Were there any particular films in the back of your mind when you made your first film A DANGEROUS AGE?
I made that film in 1957, and I had pretty much seen everything at that point. I don't think anyone is that influenced by other films. I think you admire certain films but then when you do it yourself you do it your own way. Artistic people just feel it. Obviously you're a product of everything you've ever seen but you're telling a story. My first two films I happened to write and direct, and I told my own stories. A DANGEROUS AGE was based on an elopement when I was twenty years old. We got caught by friends of her parents. I just made a movie about it. My second film, A COOL SOUND FROM HELL (1959), was about the Beat Generation and marijuana and all that kind of stuff. The hero was a square guy like me who was shocked by everything.
When I watch something like LA LA LAND (2016) I can tell that parts of the film are homages to certain MGM musicals and something like THE UMBRELLAS OF CHERBOURG (1964), but it's its own thing. That's why it will win the Best Picture Oscar this year. It's original to itself. My thing about a movie is that I can accept any genre but it's got to work for the genre. And LA LA LAND really did. I also thought BIRDMAN (2014) was a hell of a movie.
Some would say the debut film of any director is always the purest and most revealing of any filmmaker. Would you agree with that?
I don't think so. Unless he wrote it himself, and it came from a personal experience, or he had an idea of the story and worked with a writer, it doesn't reveal anything. If he is handed a script, then the film will reveal things about the guy who wrote it. Remember the writer is always the guy who has been shoved aside in this town or anywhere. The producer, being an egomaniac, doesn't want him around. It was bad enough he needed a director.When THE IPCRESS FILE won a BAFTA for Best Film, it was handed to me. Hollywood invented the idea of giving the Best Picture award to the producers, so they could give awards to the people who tried to wreck the movie!
Charlie in A COOL SOUND FROM HELL suffers because he doesn't know what he wants or who he is. Do you attribute your success to knowing who you are and what you wanted?
Yes, I try to follow my passions and if I don't there is no rest in my soul!
Did you feel it was important to explore topics in your early films that were taboo at the time, like homosexuality, drug use, male impotence etc? Why?
It was not pre-planned. It was what was all around me and it just seemed to be true to life.
Given your success at getting your early films shown, and then later made, in England, do you feel British audiences are especially in tune with the filmmaking you are interested in?

(Word and element location data)
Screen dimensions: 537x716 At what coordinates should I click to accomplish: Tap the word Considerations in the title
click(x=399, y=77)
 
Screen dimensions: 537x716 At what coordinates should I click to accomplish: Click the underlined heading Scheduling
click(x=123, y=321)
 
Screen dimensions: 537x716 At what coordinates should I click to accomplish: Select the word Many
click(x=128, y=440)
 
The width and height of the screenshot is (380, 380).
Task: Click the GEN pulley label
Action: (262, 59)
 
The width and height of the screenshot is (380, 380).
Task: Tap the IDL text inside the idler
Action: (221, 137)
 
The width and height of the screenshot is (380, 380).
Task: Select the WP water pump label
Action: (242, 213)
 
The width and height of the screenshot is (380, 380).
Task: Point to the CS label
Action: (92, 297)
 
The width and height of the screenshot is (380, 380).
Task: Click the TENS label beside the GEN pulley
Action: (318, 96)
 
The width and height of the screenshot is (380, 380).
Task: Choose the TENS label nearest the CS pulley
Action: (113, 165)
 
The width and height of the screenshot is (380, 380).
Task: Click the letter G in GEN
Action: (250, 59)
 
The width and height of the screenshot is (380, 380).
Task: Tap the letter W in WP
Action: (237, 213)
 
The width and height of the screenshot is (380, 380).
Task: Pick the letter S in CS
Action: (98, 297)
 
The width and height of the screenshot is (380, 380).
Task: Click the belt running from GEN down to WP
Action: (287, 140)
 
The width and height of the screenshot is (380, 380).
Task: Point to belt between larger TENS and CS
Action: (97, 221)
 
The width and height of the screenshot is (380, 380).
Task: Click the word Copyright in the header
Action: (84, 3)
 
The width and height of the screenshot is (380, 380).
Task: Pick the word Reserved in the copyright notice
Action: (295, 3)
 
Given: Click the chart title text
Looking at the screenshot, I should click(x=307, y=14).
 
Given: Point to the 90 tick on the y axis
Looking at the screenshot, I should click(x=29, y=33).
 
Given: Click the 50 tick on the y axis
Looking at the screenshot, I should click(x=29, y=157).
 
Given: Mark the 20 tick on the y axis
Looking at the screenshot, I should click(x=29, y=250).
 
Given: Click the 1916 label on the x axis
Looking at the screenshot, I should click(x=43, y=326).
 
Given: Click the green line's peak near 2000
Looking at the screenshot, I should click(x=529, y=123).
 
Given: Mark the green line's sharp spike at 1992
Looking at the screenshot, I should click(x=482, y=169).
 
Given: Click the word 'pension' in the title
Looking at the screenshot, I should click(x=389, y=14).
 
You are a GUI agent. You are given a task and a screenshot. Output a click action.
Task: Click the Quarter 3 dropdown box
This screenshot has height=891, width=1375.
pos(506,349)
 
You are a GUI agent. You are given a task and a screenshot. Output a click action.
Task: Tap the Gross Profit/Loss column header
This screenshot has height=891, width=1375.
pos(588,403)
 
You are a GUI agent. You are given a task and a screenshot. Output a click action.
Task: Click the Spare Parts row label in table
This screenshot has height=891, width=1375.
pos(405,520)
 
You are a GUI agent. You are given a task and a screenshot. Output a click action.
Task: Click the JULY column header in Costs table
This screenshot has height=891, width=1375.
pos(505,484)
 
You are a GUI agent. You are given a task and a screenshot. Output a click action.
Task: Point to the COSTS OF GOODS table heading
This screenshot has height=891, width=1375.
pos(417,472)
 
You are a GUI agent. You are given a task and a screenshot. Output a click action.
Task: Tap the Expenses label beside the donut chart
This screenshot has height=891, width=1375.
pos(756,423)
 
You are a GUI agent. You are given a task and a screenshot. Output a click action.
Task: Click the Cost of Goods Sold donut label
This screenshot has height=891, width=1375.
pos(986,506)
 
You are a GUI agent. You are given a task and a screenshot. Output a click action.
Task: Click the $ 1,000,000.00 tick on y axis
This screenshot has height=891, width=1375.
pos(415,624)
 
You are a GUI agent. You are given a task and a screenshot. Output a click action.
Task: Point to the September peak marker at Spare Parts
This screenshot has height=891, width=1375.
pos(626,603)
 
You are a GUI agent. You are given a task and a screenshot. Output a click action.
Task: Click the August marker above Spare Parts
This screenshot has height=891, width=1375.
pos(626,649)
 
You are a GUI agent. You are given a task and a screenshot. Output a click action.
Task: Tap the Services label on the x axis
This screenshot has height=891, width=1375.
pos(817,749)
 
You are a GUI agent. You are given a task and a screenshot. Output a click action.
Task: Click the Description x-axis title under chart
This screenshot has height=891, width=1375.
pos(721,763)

» Tasks for this exercise:
1/ Update the filmmaker interview by reproducing the passage starting at "Charlie in A" and ending at "impotence etc? Why?", using "instincts" in place of "passions".
2/ In the filmmaker interview, in what year was A DANGEROUS AGE made?
3/ Pick up the filmmaker interview where it stops and continue it.

» Answers by task:
1/
Charlie in A COOL SOUND FROM HELL suffers because he doesn't know what he wants or who he is. Do you attribute your success to knowing who you are and what you wanted?
Yes, I try to follow my instincts and if I don't there is no rest in my soul!
Did you feel it was important to explore topics in your early films that were taboo at the time, like homosexuality, drug use, male impotence etc? Why?

2/ 1957

3/
I think generally all people react to films the same way. The problem today is marketing. It's so expensive, so small films for niche audiences are doomed.
Do you miss shooting in black and white?
Oh, very much so. Black and white seems more realistic somehow.
When did you fall in love with the possibilities of the widescreen frame?
From the moment I knew what you could do with it, and I have loved it ever since. I haven't always been able to talk producers or companies into going that way. But the bigger and the wider the better as far as I am concerned. I love what you can do with a big screen but you don't see much of it anymore. It's like television has taken over movies. It's fair enough because the audience wants stories. I am an audience member too and I want stories too, but I think if you can get a story and ten thousand Indians and a railroad ... Wow!
One of the great things about your films is your ability to immerse yourself in a subculture and make it very real and recognisable onscreen. Where do you think that talent comes from?
I think it's just the ability to pretend, and having that imagination and passion and being consumed about what I do. I always want to get it right. I was just talking to an actor who will hopefully be in my next film, which will have a very tiny budget. We need to find a European actress who can come off as someone in her 80s, but its very tough. Not many people live to be 80 these days. You can cheat and cast someone in their late sixties, but there's a world of difference. The actor I spoke to is 86, but he seems 76. I wrote the script very fast, polished it for three months, and I finished it last week. What I am doing with the casting is what I do with my movies – I immerse myself in it and every single detail is important. Frankly, that's the fun part, the fact that you're able to do that.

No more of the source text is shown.